Lag BaOmer, the 33rd day of the Omer count—this year, May 23, 2019—is a festive day on the Jewish calendar. It is celebrated with outings (on which children traditionally play with bows and arrows), bonfires, parades and other joyous events. Many visit the resting place (in Meron, northern Israel) of the great sage and mystic Rabbi Shimon bar Yochai, the anniversary of whose passing is on this day.
What It Means
Lag BaOmer is always on the 18th day of the month of Iyar. So what’s up with the name? The word “Lag” is made of of the Hebrew letters lamed (ל) and gimel (ג), which together have the numerical value of 33. “BaOmer” means “of the Omer.” The Omer is the counting period that begins on the second day of Passover and culminates with the holiday of Shavuot, following day 49.
Hence Lag BaOmer is the 33rd day of the Omer count, which coincides with 18 Iyar. What happened on 18 Iyar that’s worth celebrating?
What We Are Celebrating
Rabbi Shimon bar Yochai, who lived in the second century of the Common Era, was the first to publicly teach the mystical dimension of the Torah known as the Kabbalah, and is the author of the classic text of Kabbalah, the Zohar. On the day of his passing, Rabbi Shimon instructed his disciples to mark the date as “the day of my joy.”

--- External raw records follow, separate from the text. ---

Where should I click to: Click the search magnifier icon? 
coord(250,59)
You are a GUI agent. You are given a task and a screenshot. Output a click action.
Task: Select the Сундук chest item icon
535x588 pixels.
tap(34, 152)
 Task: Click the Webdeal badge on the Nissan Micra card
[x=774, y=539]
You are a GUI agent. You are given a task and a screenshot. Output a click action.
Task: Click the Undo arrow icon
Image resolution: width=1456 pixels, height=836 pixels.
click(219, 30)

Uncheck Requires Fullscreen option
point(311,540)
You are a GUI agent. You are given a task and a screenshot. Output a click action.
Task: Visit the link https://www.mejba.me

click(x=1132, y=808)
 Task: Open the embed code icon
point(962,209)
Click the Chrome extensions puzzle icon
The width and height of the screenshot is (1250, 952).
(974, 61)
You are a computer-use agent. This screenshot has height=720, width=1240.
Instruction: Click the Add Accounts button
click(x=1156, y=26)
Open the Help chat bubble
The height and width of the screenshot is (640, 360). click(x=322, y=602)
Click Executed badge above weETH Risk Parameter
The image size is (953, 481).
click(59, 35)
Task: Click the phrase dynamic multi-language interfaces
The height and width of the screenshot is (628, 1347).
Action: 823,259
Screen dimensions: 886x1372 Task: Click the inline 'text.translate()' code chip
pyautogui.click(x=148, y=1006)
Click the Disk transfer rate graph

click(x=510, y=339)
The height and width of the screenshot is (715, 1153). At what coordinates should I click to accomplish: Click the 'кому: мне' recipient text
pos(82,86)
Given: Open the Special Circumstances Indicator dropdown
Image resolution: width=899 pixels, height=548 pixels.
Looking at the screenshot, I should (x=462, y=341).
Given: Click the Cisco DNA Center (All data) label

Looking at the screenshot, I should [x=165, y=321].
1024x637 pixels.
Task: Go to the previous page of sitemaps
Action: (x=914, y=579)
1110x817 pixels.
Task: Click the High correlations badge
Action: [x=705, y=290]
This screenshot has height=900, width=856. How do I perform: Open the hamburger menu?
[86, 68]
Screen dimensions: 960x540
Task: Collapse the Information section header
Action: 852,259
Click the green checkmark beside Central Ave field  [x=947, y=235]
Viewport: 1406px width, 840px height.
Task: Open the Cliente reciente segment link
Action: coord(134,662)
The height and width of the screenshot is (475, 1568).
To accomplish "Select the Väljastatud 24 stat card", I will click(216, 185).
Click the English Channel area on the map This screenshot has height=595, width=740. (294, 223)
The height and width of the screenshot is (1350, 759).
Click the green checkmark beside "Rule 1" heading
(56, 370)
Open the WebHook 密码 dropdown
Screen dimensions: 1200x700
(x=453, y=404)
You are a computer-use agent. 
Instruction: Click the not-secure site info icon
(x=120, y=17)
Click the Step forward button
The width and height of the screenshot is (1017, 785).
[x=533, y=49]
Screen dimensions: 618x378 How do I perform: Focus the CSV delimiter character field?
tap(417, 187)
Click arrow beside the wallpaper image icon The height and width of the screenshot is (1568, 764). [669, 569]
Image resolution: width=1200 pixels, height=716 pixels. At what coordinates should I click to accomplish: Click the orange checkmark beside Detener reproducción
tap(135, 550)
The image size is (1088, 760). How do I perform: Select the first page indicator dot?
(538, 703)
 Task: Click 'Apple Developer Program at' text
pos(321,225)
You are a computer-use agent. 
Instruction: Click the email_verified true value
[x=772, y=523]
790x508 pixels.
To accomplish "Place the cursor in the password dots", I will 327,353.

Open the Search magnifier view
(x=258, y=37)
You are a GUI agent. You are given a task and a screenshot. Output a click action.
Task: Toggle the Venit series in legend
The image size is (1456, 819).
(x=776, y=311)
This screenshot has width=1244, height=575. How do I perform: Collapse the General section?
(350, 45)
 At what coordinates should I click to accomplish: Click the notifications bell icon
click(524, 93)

The chassidic masters explain that the final day of a righteous person’s earthly life marks the point at which all their deeds, teachings and work achieve their culminating perfection and the zenith of their impact upon our lives. So each Lag BaOmer, we celebrate Rabbi Shimon’s life and the revelation of the esoteric soul of Torah.
Lag BaOmer also commemorates another joyous event. The Talmud relates that in the weeks between the Jewish holidays of Passover and Shavuot, a plague raged among the disciples of the great sage Rabbi Akiva (teacher of Rabbi Shimon bar Yochai), “because they did not act respectfully towards each other.” These weeks are therefore observed as a period of mourning, with various joyous activities proscribed by law and custom. On Lag BaOmer the deaths ceased. Thus, Lag BaOmer also carries the theme of loving and respecting one’s fellow (ahavat Yisrael).